I have five fry in a 21L tank now, they’ve been salted, one tablespoon added as they're only babies, and my 70L tank with my goldfish in it has had three tablespoons added. Using a proper measuring spoon, not a soup spoon.
 
Update number two,
Yellow lady didn’t make it, came home from work to see her on her side on the floor of the tank. She declined rapidly after being isolated. I’m now fearful for the lives of the rest of my fish, how do you tell they have recovered from a microsporidia infection?
Does the muscle return to a more pink colour? Or is it determined by the fact that they have survived four weeks of salt treatment?
Is it futile to attempt to save the other fish and should I resign myself to euthanasia for everyone, bleach/steam sterilise all the tanks and start again with new fish from a breeder?
Blue girl is now in a salted 180l tank and seems okay, for now.
 
There's no need to wipe everything out and disinfect the tanks. Just run salt for 2-3 weeks, then stop using it.

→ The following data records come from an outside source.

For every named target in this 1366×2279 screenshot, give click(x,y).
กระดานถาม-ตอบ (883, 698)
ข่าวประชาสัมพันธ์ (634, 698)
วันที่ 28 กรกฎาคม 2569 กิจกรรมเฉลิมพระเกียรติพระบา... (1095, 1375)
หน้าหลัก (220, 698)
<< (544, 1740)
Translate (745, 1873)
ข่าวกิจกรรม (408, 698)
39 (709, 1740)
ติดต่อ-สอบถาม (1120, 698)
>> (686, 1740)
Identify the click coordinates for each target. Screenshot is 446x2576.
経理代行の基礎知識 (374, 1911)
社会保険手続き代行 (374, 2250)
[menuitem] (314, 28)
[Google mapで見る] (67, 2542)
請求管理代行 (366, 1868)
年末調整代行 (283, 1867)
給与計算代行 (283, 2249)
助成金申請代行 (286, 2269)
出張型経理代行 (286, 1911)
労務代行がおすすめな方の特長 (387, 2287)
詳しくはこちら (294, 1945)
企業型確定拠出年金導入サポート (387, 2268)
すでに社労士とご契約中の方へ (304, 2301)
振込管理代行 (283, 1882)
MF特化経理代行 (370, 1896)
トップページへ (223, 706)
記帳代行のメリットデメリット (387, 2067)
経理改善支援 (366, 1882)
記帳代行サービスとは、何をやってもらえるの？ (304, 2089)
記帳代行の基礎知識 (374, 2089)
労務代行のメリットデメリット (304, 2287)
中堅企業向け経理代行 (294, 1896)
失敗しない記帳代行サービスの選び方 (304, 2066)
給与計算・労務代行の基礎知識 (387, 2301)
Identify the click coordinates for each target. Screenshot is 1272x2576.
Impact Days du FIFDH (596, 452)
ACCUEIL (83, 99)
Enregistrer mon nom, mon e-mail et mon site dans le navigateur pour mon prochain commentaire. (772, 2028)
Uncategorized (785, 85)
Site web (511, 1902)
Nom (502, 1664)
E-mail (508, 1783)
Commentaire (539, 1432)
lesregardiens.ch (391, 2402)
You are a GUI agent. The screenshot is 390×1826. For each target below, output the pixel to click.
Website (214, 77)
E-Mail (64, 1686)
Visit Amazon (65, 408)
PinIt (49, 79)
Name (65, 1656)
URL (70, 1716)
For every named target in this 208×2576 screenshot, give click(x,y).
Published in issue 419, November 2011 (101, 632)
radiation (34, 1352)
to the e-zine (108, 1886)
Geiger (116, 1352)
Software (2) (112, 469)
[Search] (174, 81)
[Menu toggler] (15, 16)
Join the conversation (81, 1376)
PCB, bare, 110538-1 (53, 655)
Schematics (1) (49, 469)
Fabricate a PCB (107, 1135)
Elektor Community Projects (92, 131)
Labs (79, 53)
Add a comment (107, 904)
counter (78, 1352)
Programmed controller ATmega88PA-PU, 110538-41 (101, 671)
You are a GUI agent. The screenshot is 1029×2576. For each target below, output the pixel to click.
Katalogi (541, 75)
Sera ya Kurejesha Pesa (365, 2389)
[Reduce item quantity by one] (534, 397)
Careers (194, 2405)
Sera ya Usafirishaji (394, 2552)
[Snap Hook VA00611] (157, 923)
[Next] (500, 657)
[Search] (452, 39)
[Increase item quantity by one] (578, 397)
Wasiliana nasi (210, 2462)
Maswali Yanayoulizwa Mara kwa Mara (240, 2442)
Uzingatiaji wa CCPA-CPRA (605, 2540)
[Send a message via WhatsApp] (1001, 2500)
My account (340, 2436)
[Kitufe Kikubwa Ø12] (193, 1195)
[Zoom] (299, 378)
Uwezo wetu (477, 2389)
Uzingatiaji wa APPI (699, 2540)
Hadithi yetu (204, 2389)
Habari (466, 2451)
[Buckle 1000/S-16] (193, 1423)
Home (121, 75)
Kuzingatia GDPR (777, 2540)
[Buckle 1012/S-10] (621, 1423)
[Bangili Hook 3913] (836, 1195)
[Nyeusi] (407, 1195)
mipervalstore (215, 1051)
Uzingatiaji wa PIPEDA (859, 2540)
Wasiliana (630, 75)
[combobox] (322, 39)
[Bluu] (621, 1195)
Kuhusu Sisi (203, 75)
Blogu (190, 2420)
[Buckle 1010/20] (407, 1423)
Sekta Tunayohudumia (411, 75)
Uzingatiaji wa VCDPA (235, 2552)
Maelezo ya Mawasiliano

The Microsporidian parasites die within a few days of salt being added but you keep the salt in the tank for at least 2 weeks to make sure they are dead and to give the fish time to recover and heal.

Fish that don't have it will have normal coloured tissue (semi transparent) and it won't be white.

If the guppy was the only one to show symptoms, then it means you caught the problem early and everyone else should be fine. Just keep salt in the tanks for 2-3 weeks and see how they are after that. If any get worse during that time, post pictures of them asap.